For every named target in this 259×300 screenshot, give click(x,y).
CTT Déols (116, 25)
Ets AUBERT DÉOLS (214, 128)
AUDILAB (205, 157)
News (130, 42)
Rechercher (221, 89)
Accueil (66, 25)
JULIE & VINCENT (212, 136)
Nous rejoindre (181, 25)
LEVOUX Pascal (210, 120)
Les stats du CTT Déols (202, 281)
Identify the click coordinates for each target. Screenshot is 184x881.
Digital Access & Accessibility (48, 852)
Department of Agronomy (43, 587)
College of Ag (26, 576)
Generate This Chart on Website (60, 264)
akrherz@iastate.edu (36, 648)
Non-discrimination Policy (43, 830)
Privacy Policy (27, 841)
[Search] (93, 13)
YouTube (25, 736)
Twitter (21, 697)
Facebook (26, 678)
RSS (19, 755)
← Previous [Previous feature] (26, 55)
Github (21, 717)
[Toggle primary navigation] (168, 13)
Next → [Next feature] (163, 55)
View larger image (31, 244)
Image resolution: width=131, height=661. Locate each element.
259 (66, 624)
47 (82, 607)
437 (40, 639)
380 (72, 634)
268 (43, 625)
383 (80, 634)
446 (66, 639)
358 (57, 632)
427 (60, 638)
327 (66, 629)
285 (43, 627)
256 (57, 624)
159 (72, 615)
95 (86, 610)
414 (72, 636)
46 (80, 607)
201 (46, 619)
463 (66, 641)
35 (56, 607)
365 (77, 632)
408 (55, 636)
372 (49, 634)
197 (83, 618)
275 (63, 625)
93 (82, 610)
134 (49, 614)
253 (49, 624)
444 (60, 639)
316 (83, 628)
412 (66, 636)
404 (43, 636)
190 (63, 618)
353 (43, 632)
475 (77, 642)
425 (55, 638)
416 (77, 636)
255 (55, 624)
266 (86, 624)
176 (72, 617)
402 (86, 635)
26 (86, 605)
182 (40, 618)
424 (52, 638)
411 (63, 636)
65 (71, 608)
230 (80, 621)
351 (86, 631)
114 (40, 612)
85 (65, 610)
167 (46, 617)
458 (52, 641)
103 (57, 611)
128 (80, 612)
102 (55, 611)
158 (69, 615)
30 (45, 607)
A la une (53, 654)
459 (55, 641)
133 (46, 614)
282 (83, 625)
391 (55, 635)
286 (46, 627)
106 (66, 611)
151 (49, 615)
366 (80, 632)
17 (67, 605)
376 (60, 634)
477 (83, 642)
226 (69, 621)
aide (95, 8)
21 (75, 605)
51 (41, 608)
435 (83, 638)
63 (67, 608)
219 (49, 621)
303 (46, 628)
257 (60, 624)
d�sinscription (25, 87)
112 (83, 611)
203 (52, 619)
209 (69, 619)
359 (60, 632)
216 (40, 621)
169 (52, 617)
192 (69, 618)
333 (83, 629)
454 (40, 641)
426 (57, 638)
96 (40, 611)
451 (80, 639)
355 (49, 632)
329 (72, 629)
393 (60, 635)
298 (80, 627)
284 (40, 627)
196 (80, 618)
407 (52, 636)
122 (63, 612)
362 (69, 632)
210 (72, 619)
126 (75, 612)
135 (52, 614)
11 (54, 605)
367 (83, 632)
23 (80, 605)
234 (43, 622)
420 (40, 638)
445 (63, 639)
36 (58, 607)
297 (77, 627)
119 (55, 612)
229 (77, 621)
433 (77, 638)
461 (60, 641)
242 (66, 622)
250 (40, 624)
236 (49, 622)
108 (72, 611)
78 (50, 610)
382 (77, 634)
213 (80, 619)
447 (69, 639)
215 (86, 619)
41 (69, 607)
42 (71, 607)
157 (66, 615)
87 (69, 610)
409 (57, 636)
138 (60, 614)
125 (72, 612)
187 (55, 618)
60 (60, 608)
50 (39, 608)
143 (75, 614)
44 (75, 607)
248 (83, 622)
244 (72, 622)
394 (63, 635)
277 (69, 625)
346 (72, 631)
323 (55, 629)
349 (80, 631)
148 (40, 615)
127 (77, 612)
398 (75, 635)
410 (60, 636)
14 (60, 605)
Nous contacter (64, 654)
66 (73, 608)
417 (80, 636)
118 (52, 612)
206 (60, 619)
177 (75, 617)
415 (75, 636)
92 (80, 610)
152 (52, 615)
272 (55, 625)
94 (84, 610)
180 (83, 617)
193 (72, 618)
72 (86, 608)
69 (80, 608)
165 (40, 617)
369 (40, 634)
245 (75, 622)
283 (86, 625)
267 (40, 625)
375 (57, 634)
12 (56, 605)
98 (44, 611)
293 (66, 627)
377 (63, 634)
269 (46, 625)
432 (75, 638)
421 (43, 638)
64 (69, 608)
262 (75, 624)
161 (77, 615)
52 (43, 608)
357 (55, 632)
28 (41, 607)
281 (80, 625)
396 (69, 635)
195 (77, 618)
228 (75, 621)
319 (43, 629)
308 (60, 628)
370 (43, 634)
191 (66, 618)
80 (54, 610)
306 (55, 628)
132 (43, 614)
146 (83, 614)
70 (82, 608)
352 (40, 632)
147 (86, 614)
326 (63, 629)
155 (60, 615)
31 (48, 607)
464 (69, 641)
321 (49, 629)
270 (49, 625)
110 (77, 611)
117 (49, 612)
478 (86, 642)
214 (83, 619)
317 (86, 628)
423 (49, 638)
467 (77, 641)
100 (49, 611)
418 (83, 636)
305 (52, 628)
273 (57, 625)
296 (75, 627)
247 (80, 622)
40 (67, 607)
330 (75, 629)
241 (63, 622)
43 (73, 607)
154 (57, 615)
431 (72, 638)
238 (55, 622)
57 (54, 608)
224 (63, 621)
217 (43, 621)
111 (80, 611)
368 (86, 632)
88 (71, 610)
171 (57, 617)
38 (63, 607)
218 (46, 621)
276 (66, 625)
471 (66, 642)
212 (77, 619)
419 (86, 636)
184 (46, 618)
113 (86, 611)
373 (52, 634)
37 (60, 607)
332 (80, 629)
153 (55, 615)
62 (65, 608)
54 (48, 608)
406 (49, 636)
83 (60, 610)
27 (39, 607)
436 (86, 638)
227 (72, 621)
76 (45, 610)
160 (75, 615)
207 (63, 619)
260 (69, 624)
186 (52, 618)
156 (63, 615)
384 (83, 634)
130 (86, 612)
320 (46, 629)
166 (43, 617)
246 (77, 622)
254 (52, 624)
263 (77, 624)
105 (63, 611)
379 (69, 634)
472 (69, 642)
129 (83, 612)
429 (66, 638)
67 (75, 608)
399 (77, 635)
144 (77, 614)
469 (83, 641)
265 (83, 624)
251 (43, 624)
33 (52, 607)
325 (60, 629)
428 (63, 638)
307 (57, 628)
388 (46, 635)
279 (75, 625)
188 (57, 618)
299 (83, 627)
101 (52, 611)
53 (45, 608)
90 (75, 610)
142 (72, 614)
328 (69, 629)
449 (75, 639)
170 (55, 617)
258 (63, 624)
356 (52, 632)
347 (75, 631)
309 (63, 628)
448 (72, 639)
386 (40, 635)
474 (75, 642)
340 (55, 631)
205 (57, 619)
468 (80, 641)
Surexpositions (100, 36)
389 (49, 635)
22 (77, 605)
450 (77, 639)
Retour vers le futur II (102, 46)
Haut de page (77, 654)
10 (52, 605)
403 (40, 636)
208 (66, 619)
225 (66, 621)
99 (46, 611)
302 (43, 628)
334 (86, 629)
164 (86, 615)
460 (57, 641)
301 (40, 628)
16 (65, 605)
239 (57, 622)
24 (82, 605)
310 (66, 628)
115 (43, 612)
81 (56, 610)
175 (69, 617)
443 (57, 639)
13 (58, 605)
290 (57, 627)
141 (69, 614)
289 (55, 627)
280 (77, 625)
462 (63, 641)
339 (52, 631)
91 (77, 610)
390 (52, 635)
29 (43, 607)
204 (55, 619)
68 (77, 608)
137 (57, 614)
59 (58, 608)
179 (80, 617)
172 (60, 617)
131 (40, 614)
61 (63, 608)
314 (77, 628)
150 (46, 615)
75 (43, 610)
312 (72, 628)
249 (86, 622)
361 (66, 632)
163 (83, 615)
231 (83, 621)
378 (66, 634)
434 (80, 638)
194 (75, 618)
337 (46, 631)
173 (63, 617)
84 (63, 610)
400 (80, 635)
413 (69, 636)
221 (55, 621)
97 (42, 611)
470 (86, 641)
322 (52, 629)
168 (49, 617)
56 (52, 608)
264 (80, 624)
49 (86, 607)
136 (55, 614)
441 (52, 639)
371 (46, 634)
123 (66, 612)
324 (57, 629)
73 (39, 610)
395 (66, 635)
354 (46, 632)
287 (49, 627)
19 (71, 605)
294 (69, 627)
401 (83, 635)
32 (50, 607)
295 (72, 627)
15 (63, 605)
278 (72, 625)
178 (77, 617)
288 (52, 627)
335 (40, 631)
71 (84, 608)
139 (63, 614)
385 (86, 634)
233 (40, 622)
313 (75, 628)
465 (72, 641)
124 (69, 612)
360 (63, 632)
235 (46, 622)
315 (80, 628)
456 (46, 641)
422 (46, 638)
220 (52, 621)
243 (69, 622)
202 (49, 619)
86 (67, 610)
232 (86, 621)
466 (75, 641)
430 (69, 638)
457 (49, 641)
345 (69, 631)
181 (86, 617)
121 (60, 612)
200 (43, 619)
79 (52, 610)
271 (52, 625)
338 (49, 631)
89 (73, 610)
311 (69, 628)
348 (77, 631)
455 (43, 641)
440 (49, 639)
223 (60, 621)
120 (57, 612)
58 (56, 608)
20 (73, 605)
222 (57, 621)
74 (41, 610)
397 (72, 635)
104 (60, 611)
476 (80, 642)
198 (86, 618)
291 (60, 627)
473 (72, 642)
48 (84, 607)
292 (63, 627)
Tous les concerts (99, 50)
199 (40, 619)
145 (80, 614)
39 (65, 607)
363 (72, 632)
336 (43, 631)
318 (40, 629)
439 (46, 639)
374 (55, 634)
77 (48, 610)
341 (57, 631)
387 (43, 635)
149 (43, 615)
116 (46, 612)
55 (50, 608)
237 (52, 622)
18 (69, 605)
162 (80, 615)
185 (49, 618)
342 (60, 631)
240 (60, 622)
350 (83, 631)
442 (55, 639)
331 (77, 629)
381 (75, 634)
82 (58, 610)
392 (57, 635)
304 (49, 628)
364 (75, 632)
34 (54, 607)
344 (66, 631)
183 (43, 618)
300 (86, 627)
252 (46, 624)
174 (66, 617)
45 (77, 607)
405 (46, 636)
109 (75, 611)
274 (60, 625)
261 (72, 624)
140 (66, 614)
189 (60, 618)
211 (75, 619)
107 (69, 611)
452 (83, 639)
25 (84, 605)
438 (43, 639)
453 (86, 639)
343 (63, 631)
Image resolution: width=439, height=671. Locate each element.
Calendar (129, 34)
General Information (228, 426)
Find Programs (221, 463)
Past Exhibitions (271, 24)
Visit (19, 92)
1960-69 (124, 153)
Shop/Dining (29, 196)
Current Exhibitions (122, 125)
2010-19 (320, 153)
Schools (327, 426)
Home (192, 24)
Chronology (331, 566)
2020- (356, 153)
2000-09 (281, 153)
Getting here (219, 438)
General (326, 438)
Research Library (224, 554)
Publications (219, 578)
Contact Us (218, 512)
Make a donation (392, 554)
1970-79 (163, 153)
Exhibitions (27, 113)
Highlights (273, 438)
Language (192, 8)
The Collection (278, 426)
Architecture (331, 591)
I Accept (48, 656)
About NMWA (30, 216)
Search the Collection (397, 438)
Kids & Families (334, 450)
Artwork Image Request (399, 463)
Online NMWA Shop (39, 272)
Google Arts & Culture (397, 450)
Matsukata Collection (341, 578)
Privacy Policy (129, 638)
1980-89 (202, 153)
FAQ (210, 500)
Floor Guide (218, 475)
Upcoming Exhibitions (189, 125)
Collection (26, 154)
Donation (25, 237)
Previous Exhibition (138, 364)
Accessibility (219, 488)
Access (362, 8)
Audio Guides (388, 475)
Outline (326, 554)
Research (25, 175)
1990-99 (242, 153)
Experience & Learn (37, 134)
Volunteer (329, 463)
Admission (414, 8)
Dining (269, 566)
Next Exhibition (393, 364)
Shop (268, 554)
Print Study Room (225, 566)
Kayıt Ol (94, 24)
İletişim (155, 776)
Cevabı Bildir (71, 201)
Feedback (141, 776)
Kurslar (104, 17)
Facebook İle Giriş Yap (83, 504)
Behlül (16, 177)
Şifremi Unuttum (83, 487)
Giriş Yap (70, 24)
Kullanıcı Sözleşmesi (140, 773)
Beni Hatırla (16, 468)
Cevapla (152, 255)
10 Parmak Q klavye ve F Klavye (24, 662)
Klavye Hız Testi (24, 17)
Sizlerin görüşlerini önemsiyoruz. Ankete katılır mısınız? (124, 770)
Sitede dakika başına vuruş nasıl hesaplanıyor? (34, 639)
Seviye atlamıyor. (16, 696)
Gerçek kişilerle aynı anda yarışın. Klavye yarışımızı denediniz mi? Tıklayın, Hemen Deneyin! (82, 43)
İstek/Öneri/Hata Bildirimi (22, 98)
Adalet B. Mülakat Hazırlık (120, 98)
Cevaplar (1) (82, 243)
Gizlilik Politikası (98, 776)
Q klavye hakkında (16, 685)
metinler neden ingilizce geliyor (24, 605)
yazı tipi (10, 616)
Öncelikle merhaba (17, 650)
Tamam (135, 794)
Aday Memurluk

....

▸ Il tuo obiettivo
Riscrivi la parte del materiale che si apre con la riga contenente "404 (43, 636)" e si chiude con quella contenente "42 (71, 607)", cambiando "aide" in "assistance" e lasciando invariato tutto il resto.

▸ Risultato dell'esercizio
404 (43, 636)
190 (63, 618)
353 (43, 632)
475 (77, 642)
425 (55, 638)
416 (77, 636)
255 (55, 624)
266 (86, 624)
176 (72, 617)
402 (86, 635)
26 (86, 605)
182 (40, 618)
424 (52, 638)
411 (63, 636)
65 (71, 608)
230 (80, 621)
351 (86, 631)
114 (40, 612)
85 (65, 610)
167 (46, 617)
458 (52, 641)
103 (57, 611)
128 (80, 612)
102 (55, 611)
158 (69, 615)
30 (45, 607)
A la une (53, 654)
459 (55, 641)
133 (46, 614)
282 (83, 625)
391 (55, 635)
286 (46, 627)
106 (66, 611)
151 (49, 615)
366 (80, 632)
17 (67, 605)
376 (60, 634)
477 (83, 642)
226 (69, 621)
assistance (95, 8)
21 (75, 605)
51 (41, 608)
435 (83, 638)
63 (67, 608)
219 (49, 621)
303 (46, 628)
257 (60, 624)
d�sinscription (25, 87)
112 (83, 611)
203 (52, 619)
209 (69, 619)
359 (60, 632)
216 (40, 621)
169 (52, 617)
192 (69, 618)
333 (83, 629)
454 (40, 641)
426 (57, 638)
96 (40, 611)
451 (80, 639)
355 (49, 632)
329 (72, 629)
393 (60, 635)
298 (80, 627)
284 (40, 627)
196 (80, 618)
407 (52, 636)
122 (63, 612)
362 (69, 632)
210 (72, 619)
126 (75, 612)
135 (52, 614)
11 (54, 605)
367 (83, 632)
23 (80, 605)
234 (43, 622)
420 (40, 638)
445 (63, 639)
36 (58, 607)
297 (77, 627)
119 (55, 612)
229 (77, 621)
433 (77, 638)
461 (60, 641)
242 (66, 622)
250 (40, 624)
236 (49, 622)
108 (72, 611)
78 (50, 610)
382 (77, 634)
213 (80, 619)
447 (69, 639)
215 (86, 619)
41 (69, 607)
42 (71, 607)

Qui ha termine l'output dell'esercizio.